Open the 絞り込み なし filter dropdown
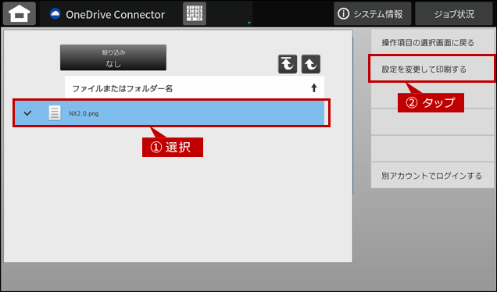This screenshot has height=292, width=497. 113,57
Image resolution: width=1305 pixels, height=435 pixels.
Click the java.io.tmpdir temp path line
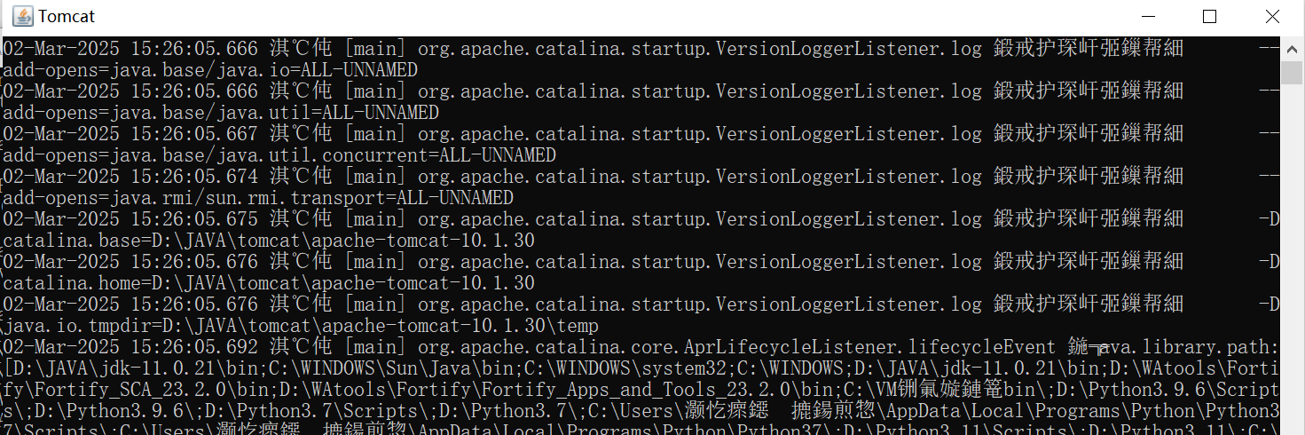[x=300, y=326]
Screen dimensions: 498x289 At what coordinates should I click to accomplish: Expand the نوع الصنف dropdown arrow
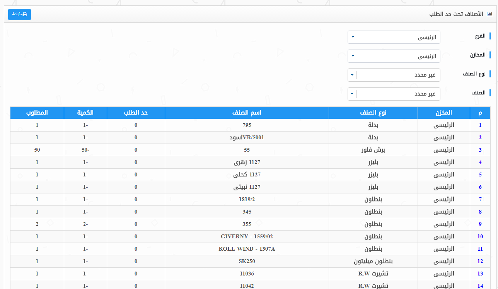tap(353, 75)
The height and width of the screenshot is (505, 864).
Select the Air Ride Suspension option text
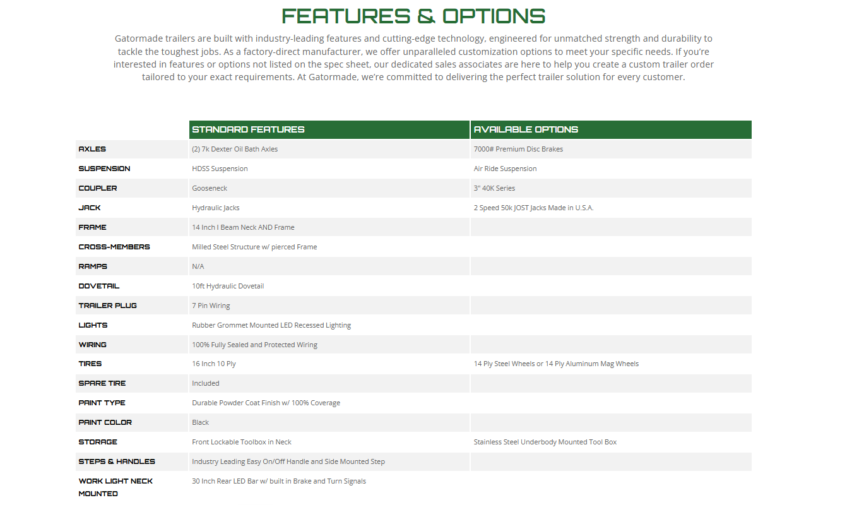point(505,169)

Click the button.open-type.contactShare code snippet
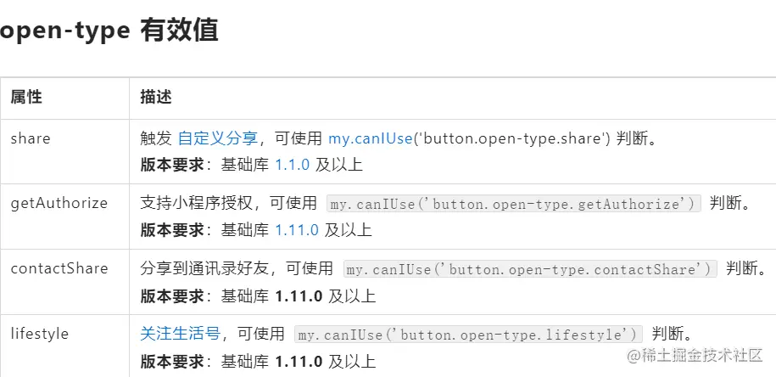point(530,269)
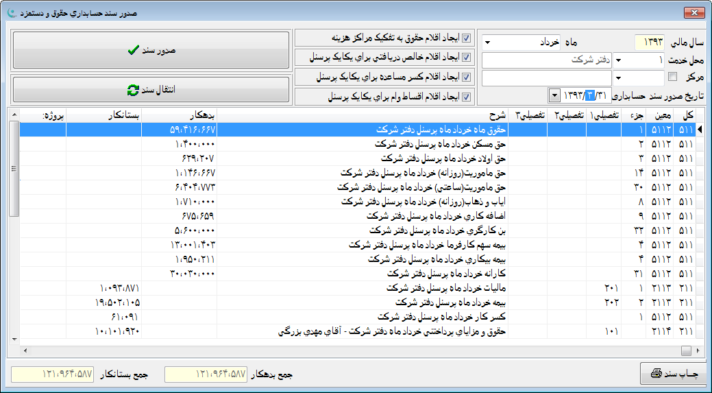
Task: Toggle the ایجاد اقلام اقساط وام checkbox
Action: click(x=467, y=96)
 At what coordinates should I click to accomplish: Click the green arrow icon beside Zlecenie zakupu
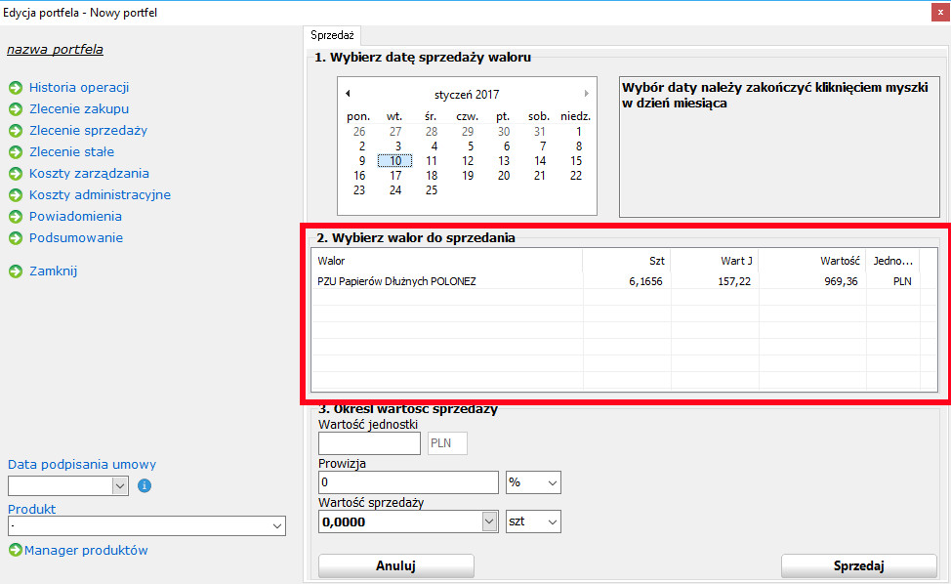pos(15,109)
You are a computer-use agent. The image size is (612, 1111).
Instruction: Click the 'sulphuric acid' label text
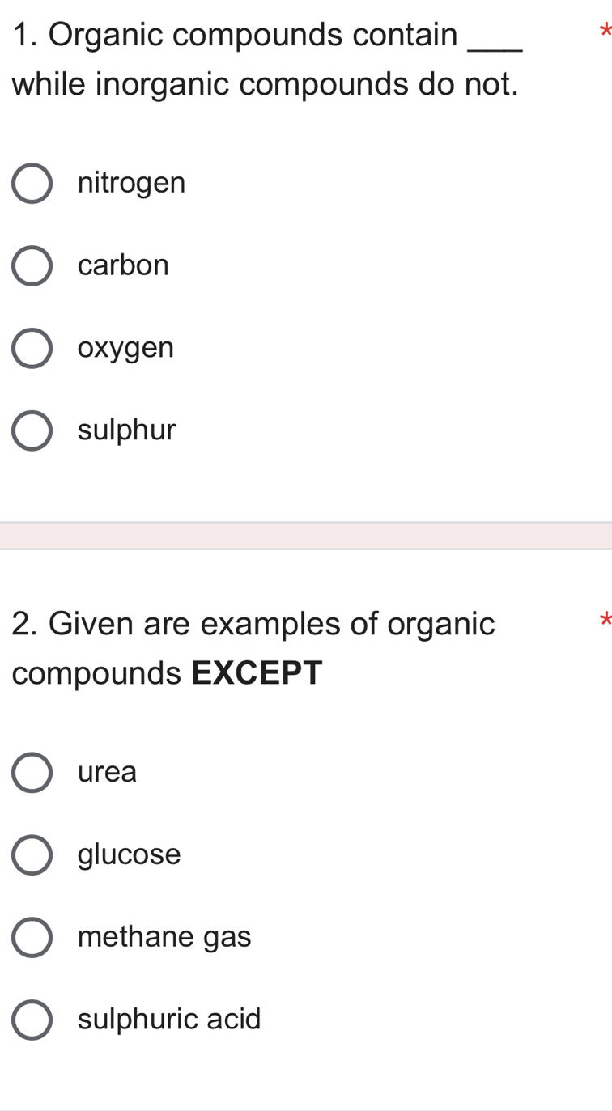pyautogui.click(x=170, y=1020)
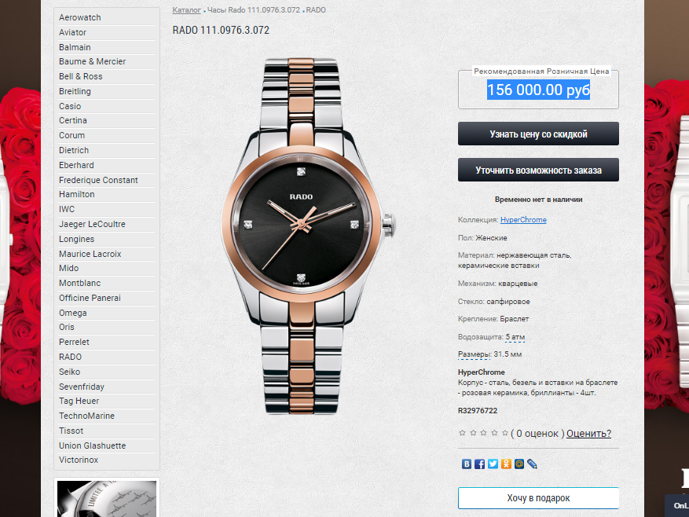Click the 'Хочу в подарок' button
The height and width of the screenshot is (517, 689).
coord(538,498)
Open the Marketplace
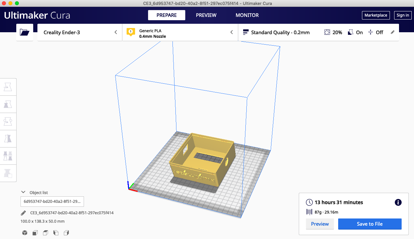 (x=376, y=15)
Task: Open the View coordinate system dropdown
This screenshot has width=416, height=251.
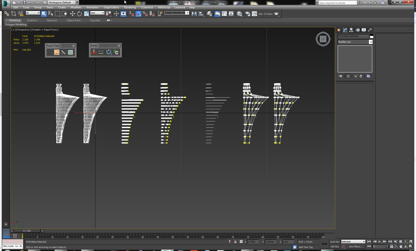Action: click(97, 13)
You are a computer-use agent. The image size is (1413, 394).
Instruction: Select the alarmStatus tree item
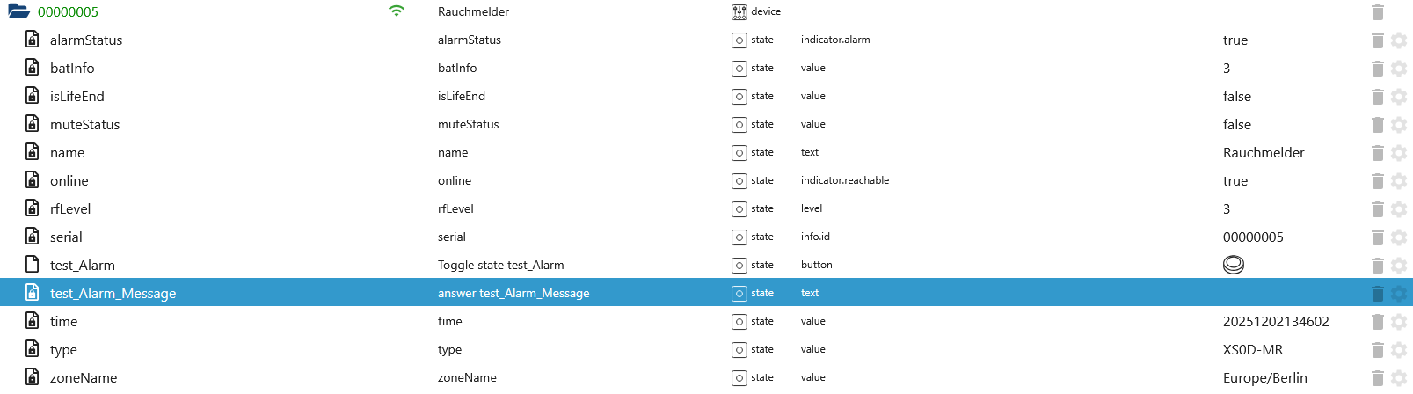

+-------+

TASK REQUIREMENTS
The lines from the one containing "You are a computer-use agent. The image size is (1413, 394)." through the end of the data above are to be copied exactly, both ends included, and pictures are to be omitted.

EXERCISE RESPONSE
You are a computer-use agent. The image size is (1413, 394).
Instruction: Select the alarmStatus tree item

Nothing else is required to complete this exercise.